Limitations of our study include the relatively small number of patients and lesions. But as we focused on one tumor entity that shows homogeneous appearance in CT imaging reliable statistical analysis is warranted. In this study, we focused on CRM because it is the most frequent secondary liver malignancy and is likely to be one of the most difficult tumor types to be evaluated at CT after RF ablation because of their hypodense character.

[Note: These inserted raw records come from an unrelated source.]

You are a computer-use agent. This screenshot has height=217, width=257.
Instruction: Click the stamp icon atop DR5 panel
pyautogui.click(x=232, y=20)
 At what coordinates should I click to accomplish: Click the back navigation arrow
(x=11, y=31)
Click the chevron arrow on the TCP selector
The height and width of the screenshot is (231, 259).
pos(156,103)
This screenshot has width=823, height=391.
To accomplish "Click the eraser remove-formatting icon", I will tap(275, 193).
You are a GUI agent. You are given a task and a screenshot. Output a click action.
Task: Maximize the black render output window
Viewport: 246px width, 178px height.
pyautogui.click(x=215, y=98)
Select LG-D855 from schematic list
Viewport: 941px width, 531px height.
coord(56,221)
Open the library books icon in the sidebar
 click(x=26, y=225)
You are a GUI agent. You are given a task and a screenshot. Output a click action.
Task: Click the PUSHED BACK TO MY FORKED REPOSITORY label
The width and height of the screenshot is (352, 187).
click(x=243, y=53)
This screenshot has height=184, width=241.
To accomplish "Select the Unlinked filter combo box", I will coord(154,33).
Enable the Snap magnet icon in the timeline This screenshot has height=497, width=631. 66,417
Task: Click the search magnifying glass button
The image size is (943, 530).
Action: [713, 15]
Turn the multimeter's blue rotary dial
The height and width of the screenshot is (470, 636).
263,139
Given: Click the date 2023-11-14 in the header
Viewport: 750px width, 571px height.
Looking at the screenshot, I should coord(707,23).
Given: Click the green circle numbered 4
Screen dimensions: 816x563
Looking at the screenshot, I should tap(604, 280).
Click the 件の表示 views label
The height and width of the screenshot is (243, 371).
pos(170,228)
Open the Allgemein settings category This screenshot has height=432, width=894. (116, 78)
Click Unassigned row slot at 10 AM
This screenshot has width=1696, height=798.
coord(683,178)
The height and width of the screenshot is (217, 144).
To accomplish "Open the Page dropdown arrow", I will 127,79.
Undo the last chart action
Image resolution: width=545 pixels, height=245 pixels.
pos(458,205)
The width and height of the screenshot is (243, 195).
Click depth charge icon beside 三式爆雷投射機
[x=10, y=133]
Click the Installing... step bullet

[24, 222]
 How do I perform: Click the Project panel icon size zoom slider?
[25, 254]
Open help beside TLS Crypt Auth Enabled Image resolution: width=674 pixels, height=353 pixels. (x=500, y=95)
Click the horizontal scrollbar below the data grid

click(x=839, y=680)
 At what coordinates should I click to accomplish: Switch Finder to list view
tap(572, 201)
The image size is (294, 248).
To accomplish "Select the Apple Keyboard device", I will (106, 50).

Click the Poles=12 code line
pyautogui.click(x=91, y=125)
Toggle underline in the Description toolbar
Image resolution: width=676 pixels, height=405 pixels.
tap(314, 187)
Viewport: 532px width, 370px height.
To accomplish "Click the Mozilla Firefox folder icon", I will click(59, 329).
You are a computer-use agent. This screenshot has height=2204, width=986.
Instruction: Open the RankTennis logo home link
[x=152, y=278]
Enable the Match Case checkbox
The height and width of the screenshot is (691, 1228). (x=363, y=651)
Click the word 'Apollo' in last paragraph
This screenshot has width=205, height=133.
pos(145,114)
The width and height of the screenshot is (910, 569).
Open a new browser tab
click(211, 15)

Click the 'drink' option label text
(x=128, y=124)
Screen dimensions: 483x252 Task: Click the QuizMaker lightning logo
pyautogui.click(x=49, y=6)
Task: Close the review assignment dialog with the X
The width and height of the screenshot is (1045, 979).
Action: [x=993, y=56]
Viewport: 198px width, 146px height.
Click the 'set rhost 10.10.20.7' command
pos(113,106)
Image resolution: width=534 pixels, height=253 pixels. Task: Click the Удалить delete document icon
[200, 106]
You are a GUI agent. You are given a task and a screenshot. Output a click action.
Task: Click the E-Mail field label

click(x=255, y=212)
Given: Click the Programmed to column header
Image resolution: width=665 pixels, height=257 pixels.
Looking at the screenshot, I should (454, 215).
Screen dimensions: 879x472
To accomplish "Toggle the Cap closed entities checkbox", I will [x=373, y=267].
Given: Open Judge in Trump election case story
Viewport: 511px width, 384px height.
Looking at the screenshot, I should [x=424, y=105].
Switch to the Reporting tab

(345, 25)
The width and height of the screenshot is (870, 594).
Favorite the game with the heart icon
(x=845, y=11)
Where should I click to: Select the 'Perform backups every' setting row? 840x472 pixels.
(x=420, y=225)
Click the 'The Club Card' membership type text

As the following study is based on the evaluation of axial images, possible influence of partial volume effects on distinctiveness of margin could not be completely excluded. Besides, a defined observation period was not realizable due to individual course of disease and retreatment in each patient. Differences in the follow-up times were therefore considered in the statistical analysis. As histological proof or exclusion of tumor recurrence was not available in all patients, results of follow-up imaging and clinical features including laboratory parameters were used to determine whether an ablation was complete or incomplete. This was done in line with current practice [5, 33].

Conclusion

Computed tomography imaging performed immediately after RF ablation allows for morphological characterization of the coagulation zone as well as assessment of the coagulation extent and provides a valid baseline status for further follow-up imaging. However, in CRM, analysis of quantitative CT criterion like safety margin, congruency between lesion and coagulation zone, and attenuation characteristics has limited significance regarding immediate detection of persistent viable tumor. Only the criteria “discontinuity of margin” seems to be a valid tool for reliable assessment of the marginal area at risk of tumor residual.